- _TO DO_:
Only the lines from the one with "Where should I click to: Go" to the end of the data below should be given again, exactly, with both ends included and pictures omitted.

[Start of section]

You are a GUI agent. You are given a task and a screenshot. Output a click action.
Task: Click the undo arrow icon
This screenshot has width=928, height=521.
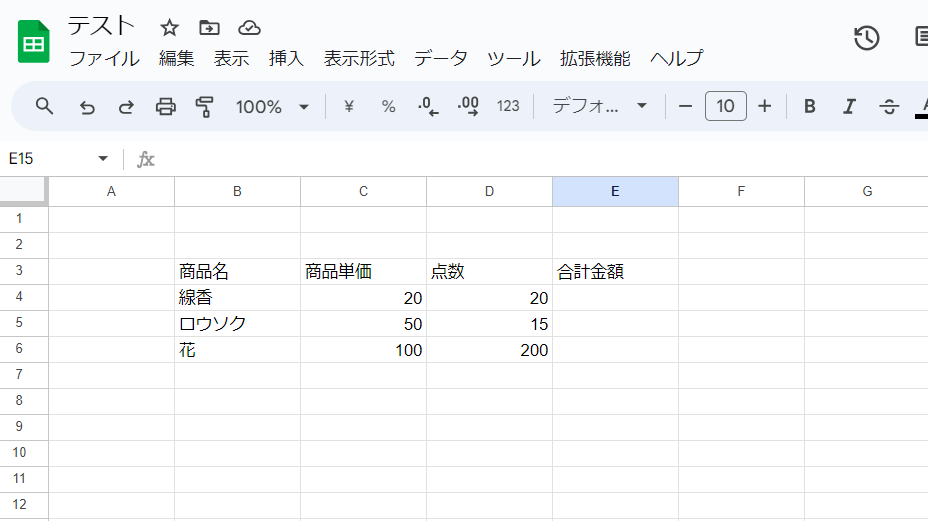(x=87, y=106)
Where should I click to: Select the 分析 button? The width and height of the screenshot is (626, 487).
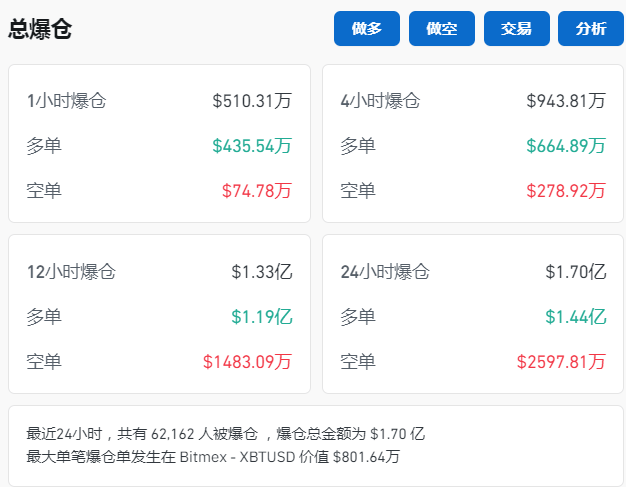pyautogui.click(x=591, y=29)
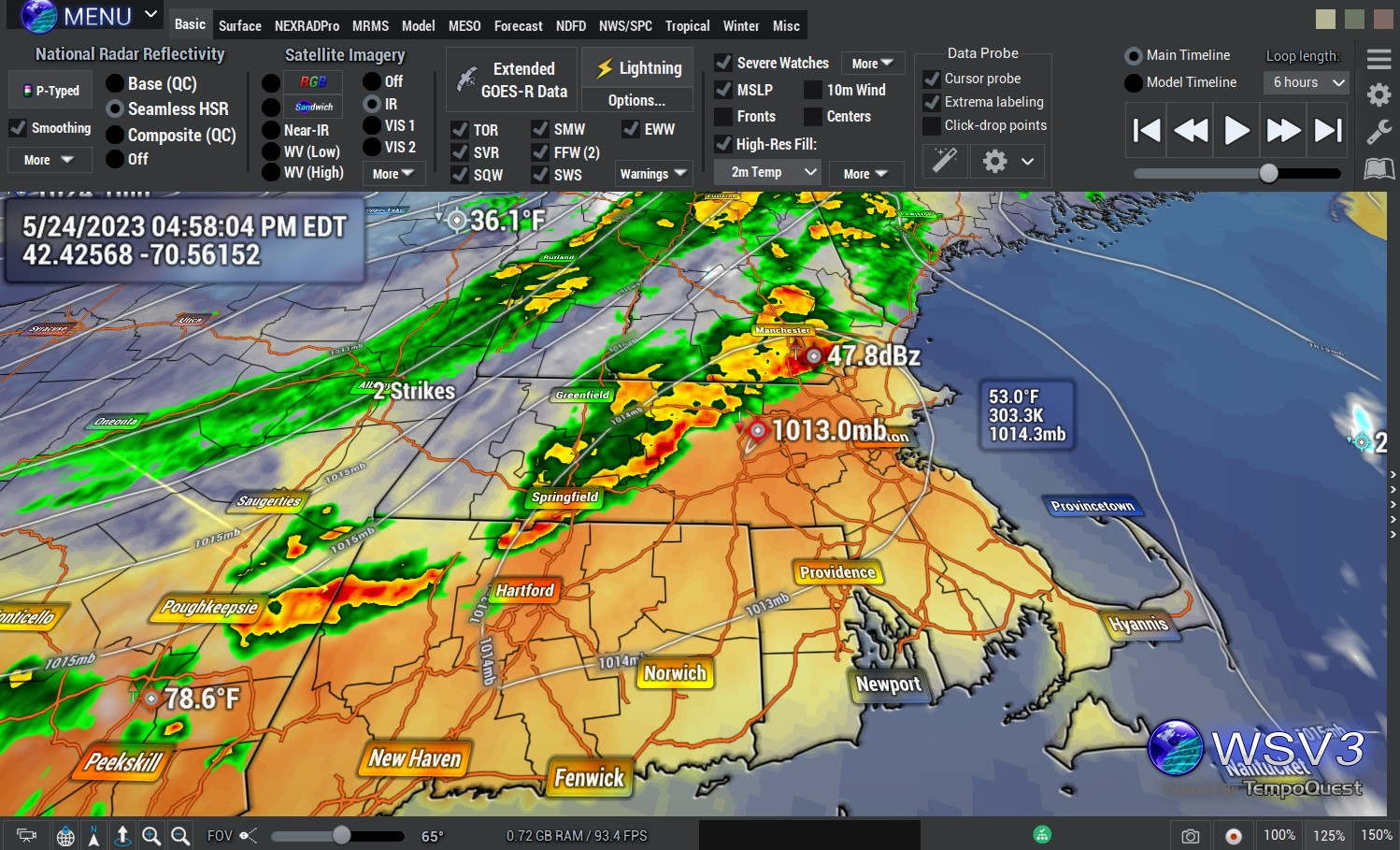Open the Tropical tab
Viewport: 1400px width, 850px height.
tap(687, 26)
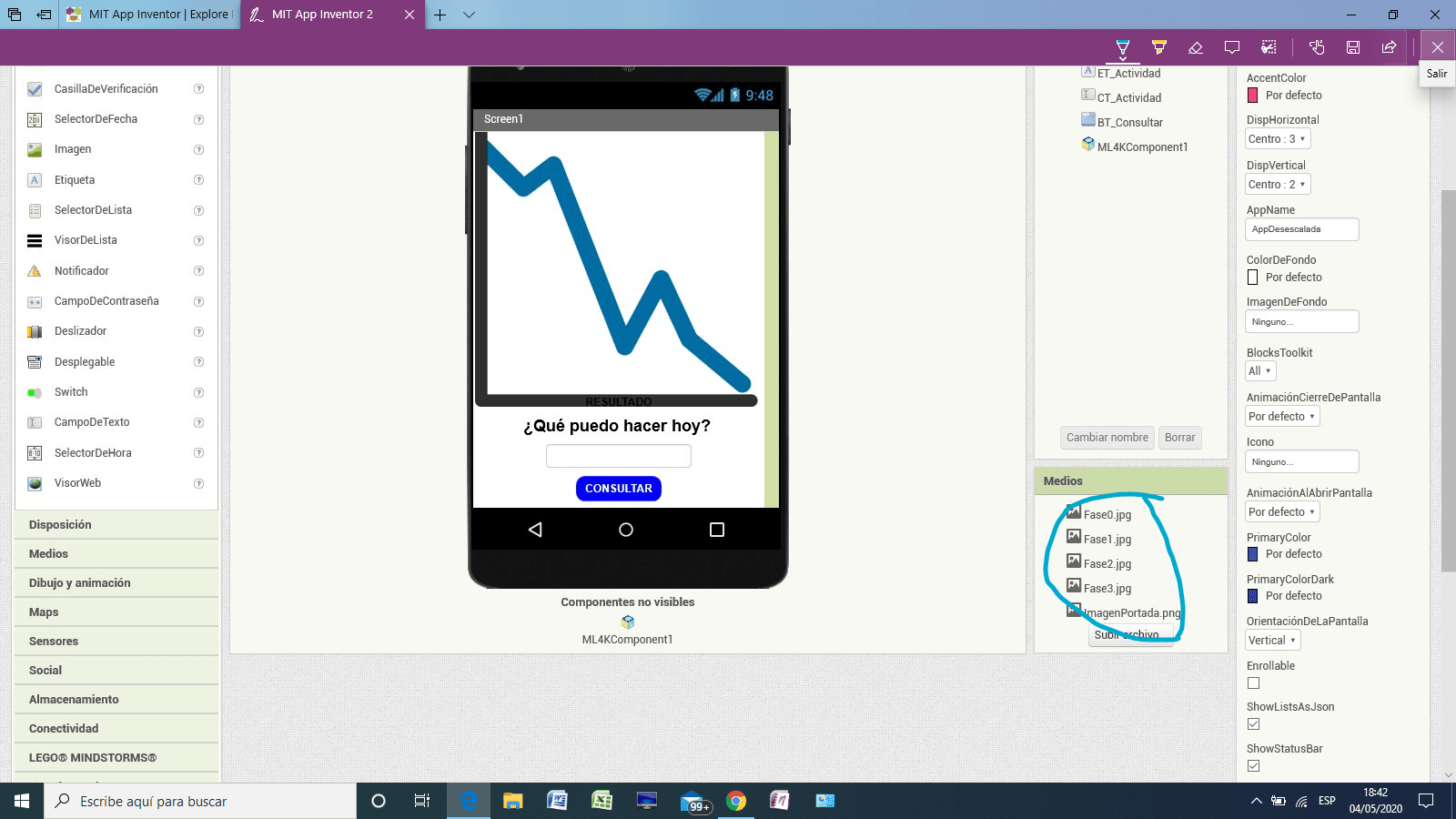Open the OrientaciónDeLaPantalla dropdown

1272,641
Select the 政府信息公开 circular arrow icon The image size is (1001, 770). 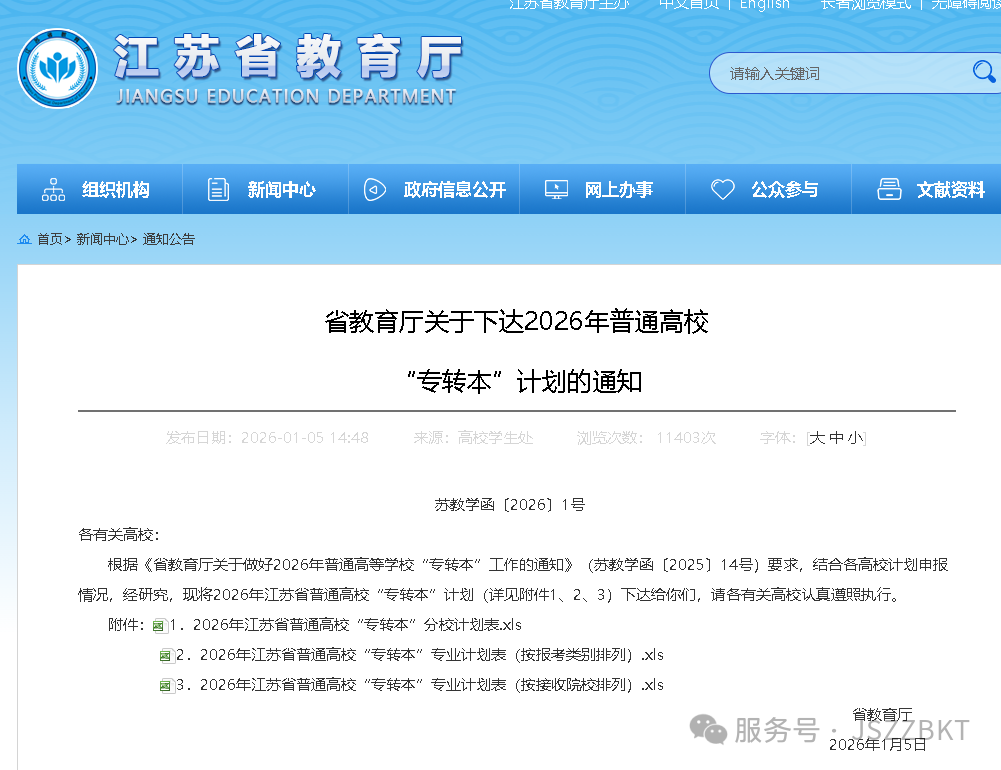coord(375,188)
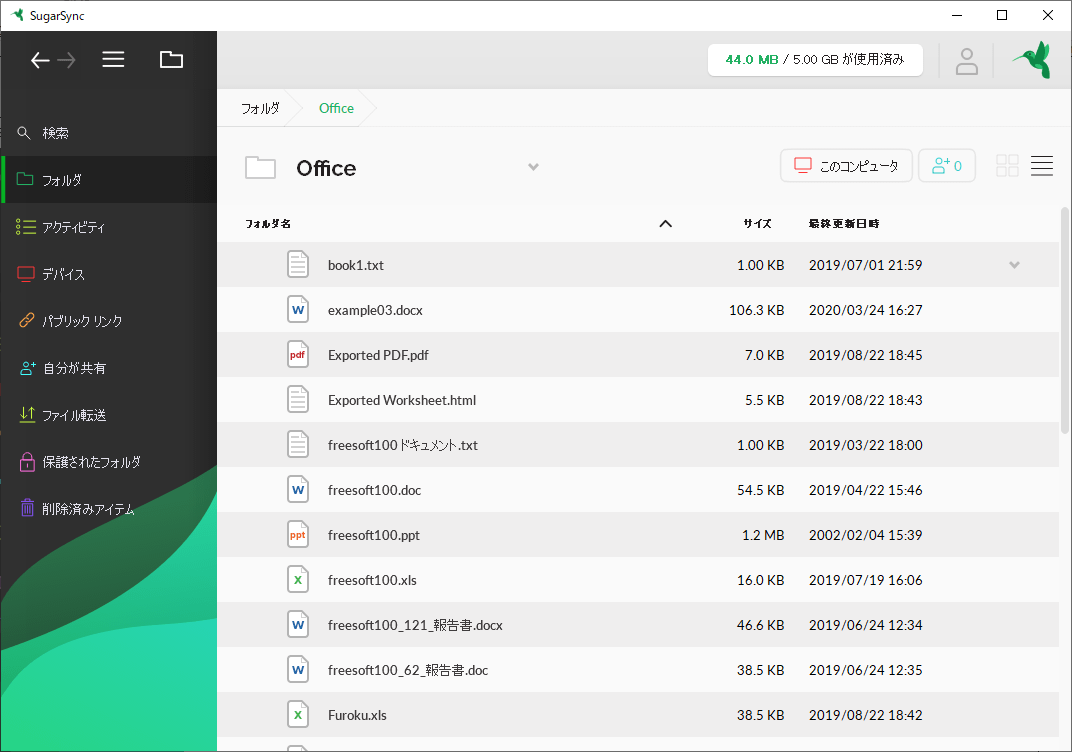Check the 44.0 MB storage usage meter

pyautogui.click(x=815, y=59)
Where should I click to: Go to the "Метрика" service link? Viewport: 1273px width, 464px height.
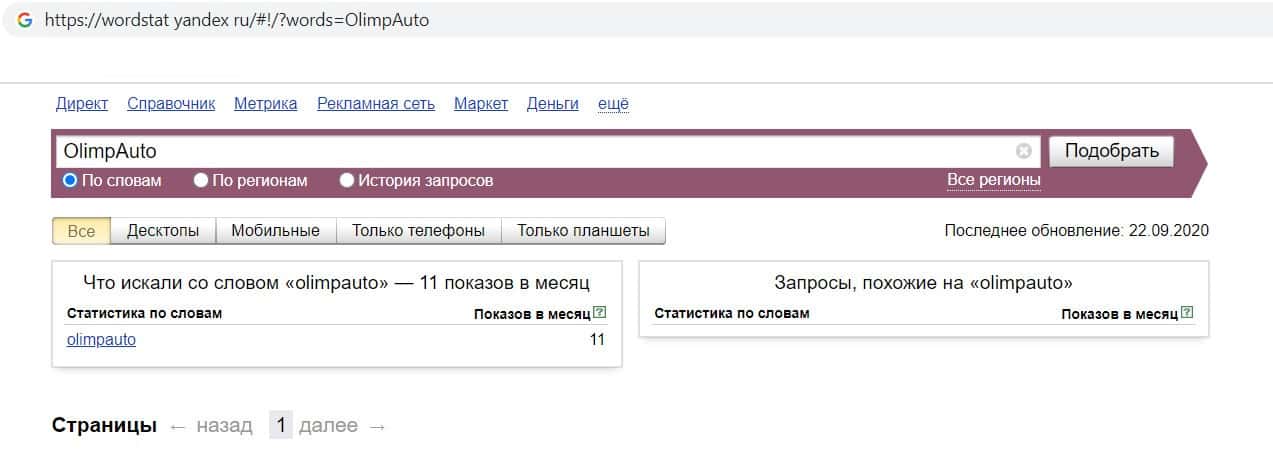(x=265, y=104)
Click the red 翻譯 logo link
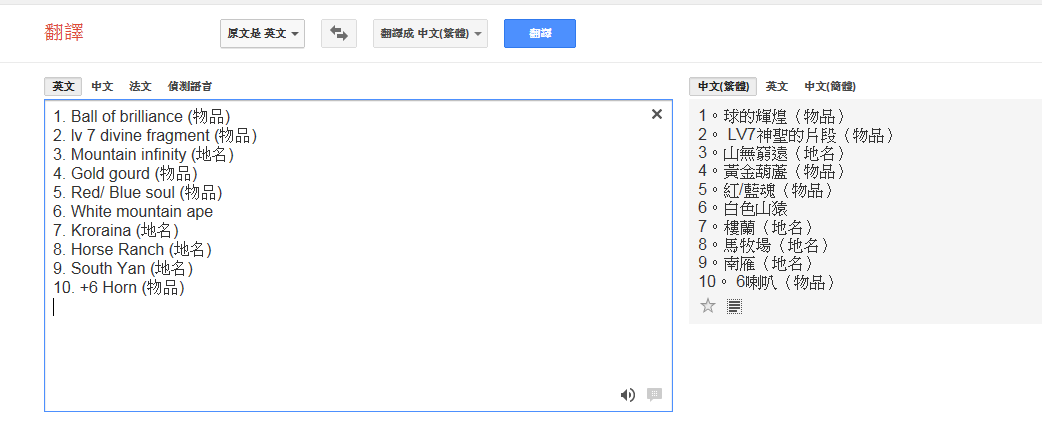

[End of section]

- _PROBLEM SOLUTION_:
Where should I click to: Go to the "Метрика" service link? Viewport: 1273px width, 464px height.
(x=265, y=104)
Click the red 翻譯 logo link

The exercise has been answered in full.